Start of Supplied records

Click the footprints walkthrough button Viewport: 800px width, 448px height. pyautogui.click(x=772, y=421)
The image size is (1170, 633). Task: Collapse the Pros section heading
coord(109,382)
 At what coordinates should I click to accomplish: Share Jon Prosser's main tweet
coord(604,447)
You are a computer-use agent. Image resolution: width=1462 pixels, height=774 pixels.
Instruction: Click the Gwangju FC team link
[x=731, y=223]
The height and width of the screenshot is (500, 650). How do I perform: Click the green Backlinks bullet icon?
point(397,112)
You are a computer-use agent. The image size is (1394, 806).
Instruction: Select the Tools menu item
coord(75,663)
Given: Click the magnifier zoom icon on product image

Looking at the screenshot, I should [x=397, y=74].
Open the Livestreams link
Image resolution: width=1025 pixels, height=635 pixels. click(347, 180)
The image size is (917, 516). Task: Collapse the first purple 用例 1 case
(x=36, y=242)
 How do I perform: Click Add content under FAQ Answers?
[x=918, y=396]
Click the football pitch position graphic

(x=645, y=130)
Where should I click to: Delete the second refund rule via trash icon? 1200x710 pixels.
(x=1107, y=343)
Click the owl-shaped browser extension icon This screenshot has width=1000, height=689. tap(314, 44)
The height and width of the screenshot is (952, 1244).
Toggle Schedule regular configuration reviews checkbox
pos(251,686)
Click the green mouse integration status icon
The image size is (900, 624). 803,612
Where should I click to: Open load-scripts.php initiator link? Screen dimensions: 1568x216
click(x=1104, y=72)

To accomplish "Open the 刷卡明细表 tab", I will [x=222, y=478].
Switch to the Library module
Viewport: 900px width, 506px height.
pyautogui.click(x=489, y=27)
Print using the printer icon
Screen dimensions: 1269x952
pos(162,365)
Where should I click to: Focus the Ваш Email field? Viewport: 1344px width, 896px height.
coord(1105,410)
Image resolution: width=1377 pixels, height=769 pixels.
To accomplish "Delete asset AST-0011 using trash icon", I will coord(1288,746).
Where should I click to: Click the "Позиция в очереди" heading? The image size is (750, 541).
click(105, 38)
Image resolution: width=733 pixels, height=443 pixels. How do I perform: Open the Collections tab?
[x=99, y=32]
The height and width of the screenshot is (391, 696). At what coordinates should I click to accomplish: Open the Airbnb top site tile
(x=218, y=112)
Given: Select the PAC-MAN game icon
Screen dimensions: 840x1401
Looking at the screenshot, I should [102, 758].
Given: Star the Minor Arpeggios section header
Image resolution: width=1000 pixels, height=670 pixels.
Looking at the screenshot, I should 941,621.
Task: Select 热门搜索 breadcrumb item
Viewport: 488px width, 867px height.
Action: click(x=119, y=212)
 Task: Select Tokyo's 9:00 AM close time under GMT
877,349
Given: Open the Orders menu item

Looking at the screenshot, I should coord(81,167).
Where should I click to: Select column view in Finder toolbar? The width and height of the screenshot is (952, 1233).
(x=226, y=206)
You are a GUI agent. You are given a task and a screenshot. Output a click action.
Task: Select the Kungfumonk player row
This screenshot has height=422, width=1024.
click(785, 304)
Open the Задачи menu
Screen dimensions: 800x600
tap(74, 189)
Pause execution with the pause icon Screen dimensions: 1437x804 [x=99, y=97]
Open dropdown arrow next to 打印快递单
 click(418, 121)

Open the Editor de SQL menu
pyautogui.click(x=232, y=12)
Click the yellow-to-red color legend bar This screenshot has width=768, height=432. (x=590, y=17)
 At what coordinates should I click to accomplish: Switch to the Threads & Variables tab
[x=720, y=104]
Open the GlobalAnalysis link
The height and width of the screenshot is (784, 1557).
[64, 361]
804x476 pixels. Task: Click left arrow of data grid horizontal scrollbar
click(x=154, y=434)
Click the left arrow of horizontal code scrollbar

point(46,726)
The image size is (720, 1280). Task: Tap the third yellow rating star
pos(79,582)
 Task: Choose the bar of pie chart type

End of Supplied records

**What you should do:**
Find the string "agent" in the material above. Then copy each line that has it.

**Solution to the problem:**
You are a computer-use agent. Image resolution: width=1462 pixels, height=774 pixels.
You are a computer-use agent. The image size is (1394, 806).
You are a GUI agent. You are given a task and a screenshot. Output a click action.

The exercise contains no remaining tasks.